Hsueh, Lin, Jeng, and Hsieh (2002) compared the responsiveness of the BI, 5-item short form BI (BI-5) and motor-FIM in 118 patients with stroke undergoing treatment on an inpatient rehabilitation unit. The BI, BI-5 and motor-FIM all exhibited high responsiveness, as calculated using standardized response mean (SRM) (BI=1.2; 5-BI=1.2; motor-FIM=1.3) indicating significant sensitivity for detecting change.

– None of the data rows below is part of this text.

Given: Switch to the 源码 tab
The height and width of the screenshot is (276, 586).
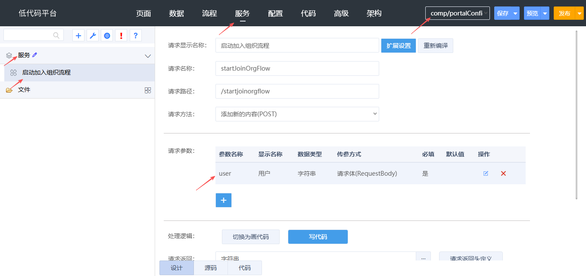Looking at the screenshot, I should pos(211,268).
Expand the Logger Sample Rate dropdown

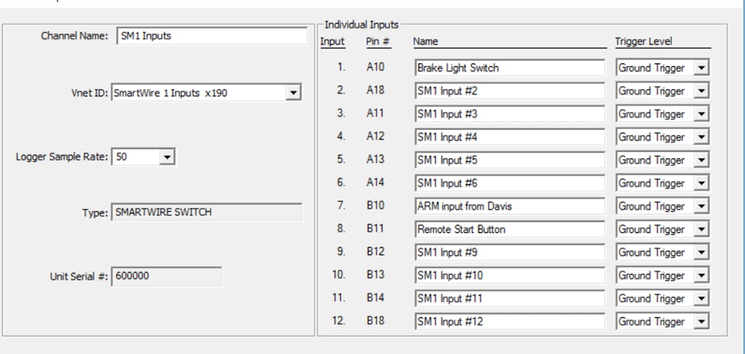(x=167, y=158)
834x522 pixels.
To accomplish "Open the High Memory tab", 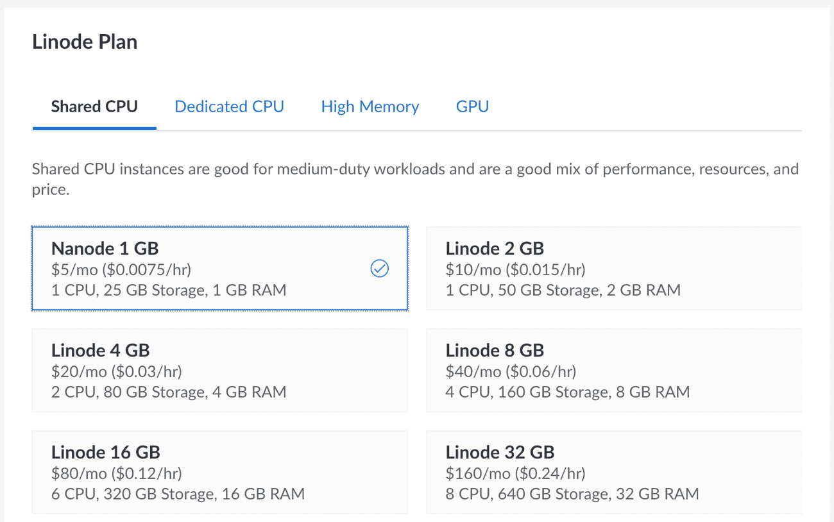I will point(370,106).
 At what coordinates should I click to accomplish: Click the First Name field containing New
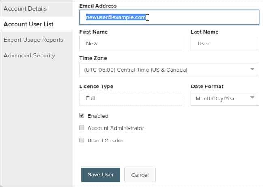click(x=130, y=43)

Wallace, Duncan, and Lai (2002) compared the responsiveness of the BI to that of the motor-FIM for recovery following stroke. Change was measured using the Modified Rankin Scale. The BI and motor-FIM were administered to 372 patients with stroke at one and three months following stroke. The BI and motor-FIM were both found to have small effect sizes (ES = 0.31 and 0.28 respectively), indicating similar responsiveness between the measures.

Van der Putten, Hobart, Freeman and Thompson (1999) compared the responsiveness of the MBI to that of the motor and cognitive components of the FIM and the FIM total score in 201 patients with multiple sclerosis and 82 patients with stroke undergoing inpatient neuro-rehabilitation. The MBI and the total-FIM and motor-FIM all demonstrated large effect sizes for patients with stroke (ES = 0.95, 82, 91 respectively) and the cognitive-FIM demonstrated an adequate effect size (ES = 0.61). Change in scores for all scales in both disease groups were positive, indicating less disability on discharge than admission. Effect sizes on the MBI were similar to those of the FIM in both patient groups.

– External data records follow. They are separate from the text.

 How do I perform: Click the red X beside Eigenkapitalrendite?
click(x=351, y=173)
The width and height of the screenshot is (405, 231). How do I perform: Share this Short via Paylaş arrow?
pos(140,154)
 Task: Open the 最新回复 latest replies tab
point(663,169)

Hsueh, Lee and Hsieh (2001) examined the responsiveness of the MBI in 121 patients with stroke. The MBI was administered at 14, 30, 90 and 180 post-stroke. Standardized effect size scores were calculated for the intervals between 14-30 days, 30-90 days, 90-180 days and 14-180 days.  The MBI demonstrated moderate to large effect sizes for all intervals, except for the 90-180 days post-stroke interval (ES = 0.56, 0.53, 0.11 and 1.27 respectively). The largest effect size was 14-180 days post-stroke, indicating that the MBI is most sensitive to detecting change in ADL function over longer periods of time.

Dromerick, Edwards, and Diringer (2003) examined responsiveness of the MBI and the FIM in a sample of 95 patients with stroke on admission to and discharge from a stroke rehabilitation service. The Modified Rankin Scale and the International Stroke Trial Measure were used to measure disability. The FIM was found to be more responsive to change from admission to discharge than the MBI, as calculated using the standardized response mean (SRM) (SRM= 2.18 vs. 1.72). The MBI detected change in 71/95 subjects but demonstrated ceiling effects with 27% of subjects scoring >95. The results of this study found the FIM to be the most sensitive of the four measures, detecting change in 91/ 95 patients, including change in 18 patients in whom the MBI detected no change.

Schepers, Ketelaar, Visser-Meily, Dekker and Lindeman (2006) investigated the responsiveness of the MBI, FIM, Frenchay Activities Indice (FAI), and Stroke Adapted Sickness Impact Profile 30 (SA-SIP30). The four measures were administered to 163 patients with stroke at admission to inpatient rehabilitation and at 6-months and 1-year post stroke. The MBI and the FIM total and motor scores were found to have a large effect sizes at 6-months post stroke (ES 0.98, 0.84 and 0.89 respectively) and a moderate effect size at 1-year post stroke (ES = 0.52, 0.47 and 0.51 respectively). The FIM cognitive score was found to have a moderate effect size at both 6-months and 1-year post stroke (ES = 0.47 at both time points). The SASIP30 and FAI demonstrated moderate effect sizes at 1-year post stoke (ES = 0.63 and 0.59 respectively). Results of this study indicate that the MBI and FIM (total and motor) are most apt to detect change in the subacute phase.
Note: The effect sizes for the SIP30 and FAI were not calculated at 6-months post stroke due to insufficient data. The FAI was only administered to patients who resided at home during the time of testing as the measure pertains to function relating daily housekeeping and activities typically performed outside of the rehabilitation or hospital environment.